Mexico Wants to Shrink Coins to Save a Few Cents

Friday, December 5, 2008

Does it feel like your money is shrinking nowadays? In some countries around the world, it really is getting smaller.


Mexico, following the lead of several countries around the world, has proposed making coins smaller and using cheaper metals to keep cost low amid the financial crisis and volatile metal costs.

The Mexican Senate on Thursday approved President Felipe Calderon's bill to modify the country's coinage. The plan awaits approval from the lower house of Congress, which will vote in February.

"We're being hit hard economically, so we're looking to spend more efficiently," said Enrique Lobato, director of cash programming for Mexico's central bank.

The Mexican economy is running a 1.8 percent budget deficit, the country's first in years, and next year's 3 trillion peso ($224 billion) budget will be tight.

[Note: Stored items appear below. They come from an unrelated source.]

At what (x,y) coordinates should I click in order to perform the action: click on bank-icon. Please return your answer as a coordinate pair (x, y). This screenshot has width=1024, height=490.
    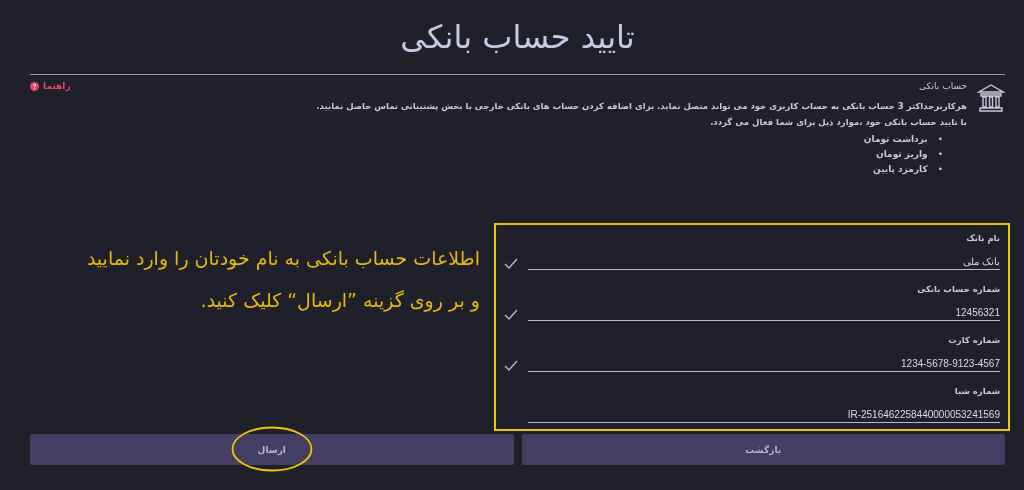
    Looking at the image, I should click on (991, 98). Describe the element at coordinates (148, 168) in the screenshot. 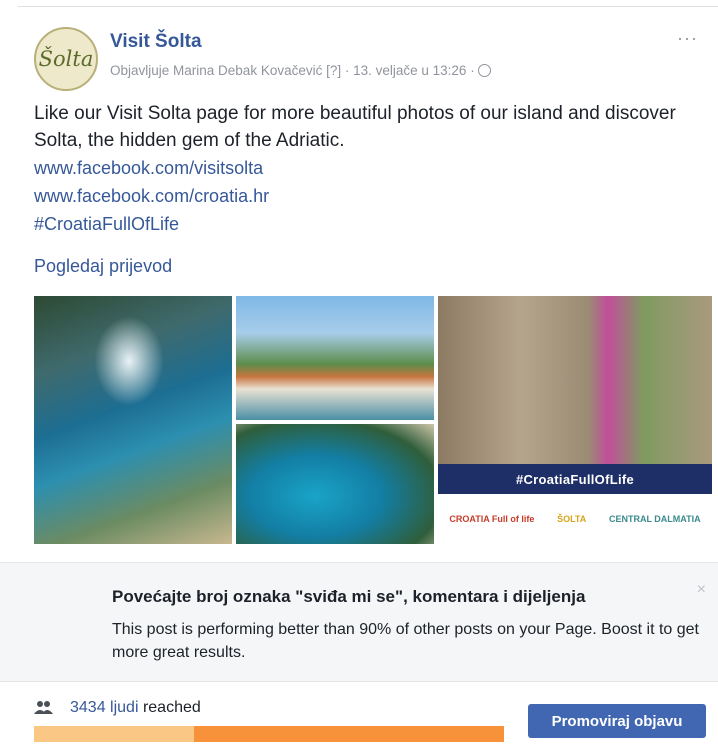

I see `link-visitsolta: www.facebook.com/visitsolta` at that location.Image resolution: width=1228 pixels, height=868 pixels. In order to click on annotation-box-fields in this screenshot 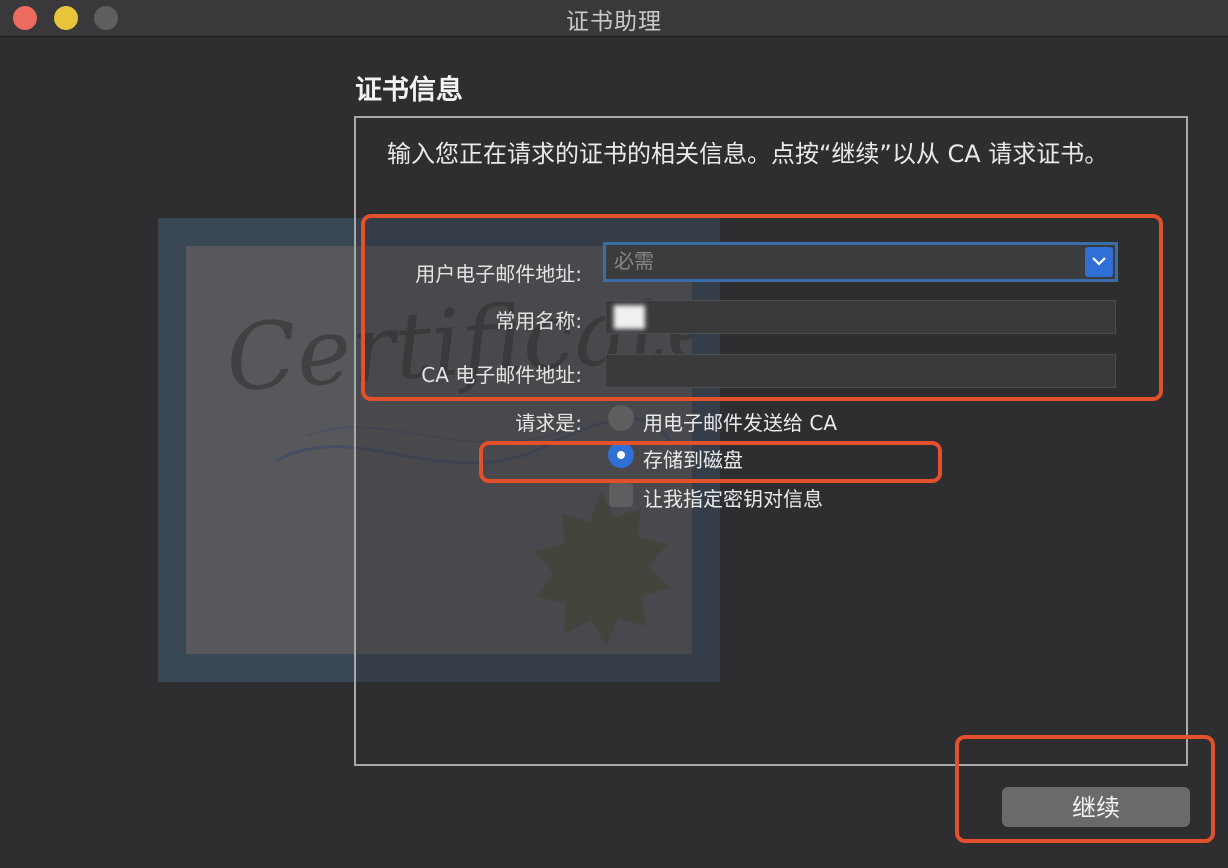, I will do `click(762, 308)`.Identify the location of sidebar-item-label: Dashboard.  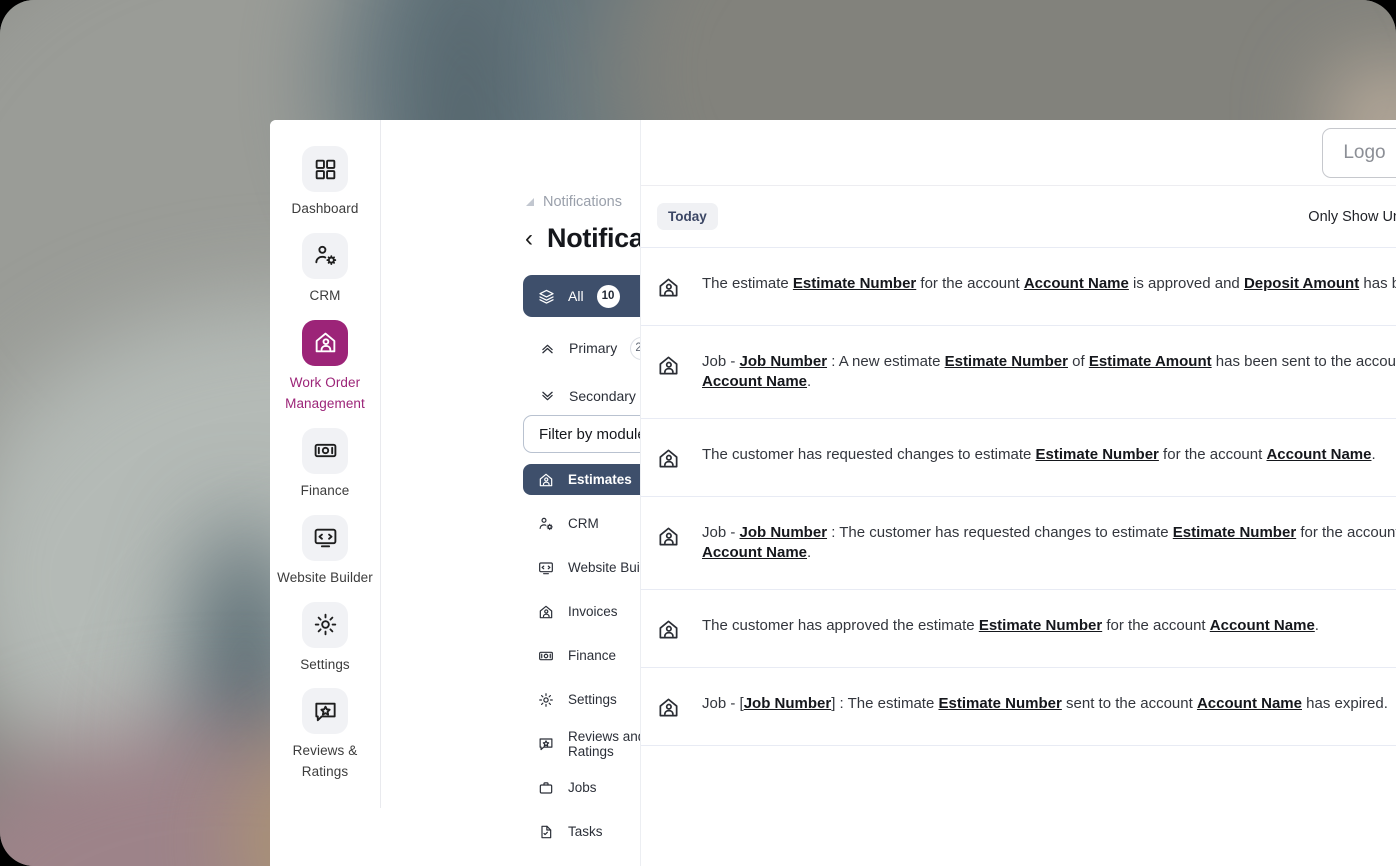
(325, 208).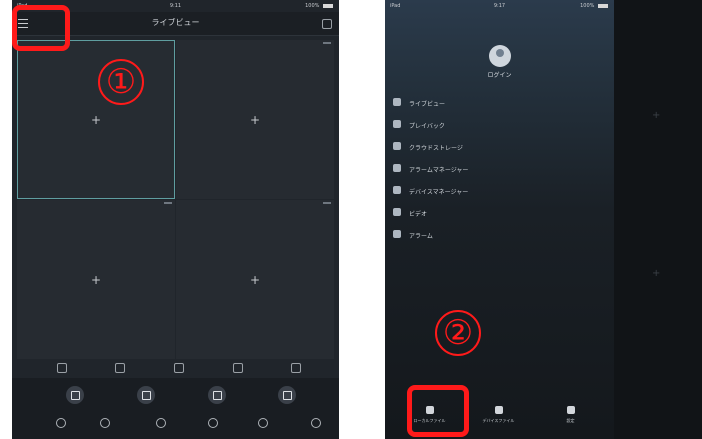 The width and height of the screenshot is (702, 439). What do you see at coordinates (498, 420) in the screenshot?
I see `bottom-menu-label: デバイスファイル` at bounding box center [498, 420].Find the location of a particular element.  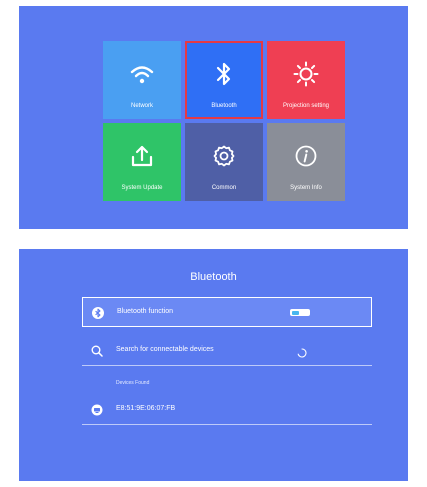

tile-label: Network is located at coordinates (142, 106).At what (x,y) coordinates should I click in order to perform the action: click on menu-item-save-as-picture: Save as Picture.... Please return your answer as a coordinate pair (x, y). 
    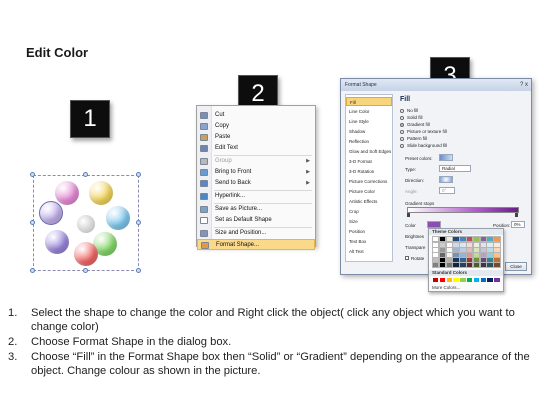
    Looking at the image, I should click on (256, 210).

Lobato said under Calderon's proposal, the bank could save around 200 million pesos (US$14.7 million) per year in production costs.

Total production costs on coins this year reached nearly 1 billion pesos (US$73.5 million,) he said. Costs include the price of metals and minting the coins. The bank produces around 1.5 billion coins each year.

Mexico has eight kinds of coins in the following amounts: 5, 10, 20 and 50 cents, and 1, 2, 5 and 10 pesos. The plan, if approved, would shrink the size of the four smaller coins, and reduce the amounts of copper, zinc and nickel alloys in each of the peso coins, as well as in the 20 and 50 cent coins.

In Mexico, the use of coins has grown by about 6 percent annually, the government says. Around 20 billion coins are in circulation.

Many countries have done the same to cut costs in their moneymaking.

Australia and New Zealand recently eliminated their 1 and 5 cent coins, and New Zealand in 2006 significantly reduced the size of its 10, 20 and 50 cent coins.

In the United States, the U.S. Mint is lobbying Congress to make the penny more cost-effective. The 1-cent copper-colored disc now costs 1.2 cents to produce.

Countries often will change coin production when inflation and metal prices alter coins' value and cost-effectiveness, said Francois Velde, a senior economist with the Federal Reserve Bank of Chicago.

"This most likely happens in times of high inflation, of sharp currency devaluation or in times of high commodities prices," he said. "The lowest denominations are typically hit first, because inflation eats away at their real value."

Mexico's annual inflation hit a seven-year high of 6.2 percent in the first two weeks of November, and the peso has tumbled more than 30 percent against the U.S. dollar since Aug. 1.

Base metal prices, including copper and aluminum, had hit record highs this year, but have fallen nearly 60 percent from 2007 levels. Nickel has dropped 80 percent.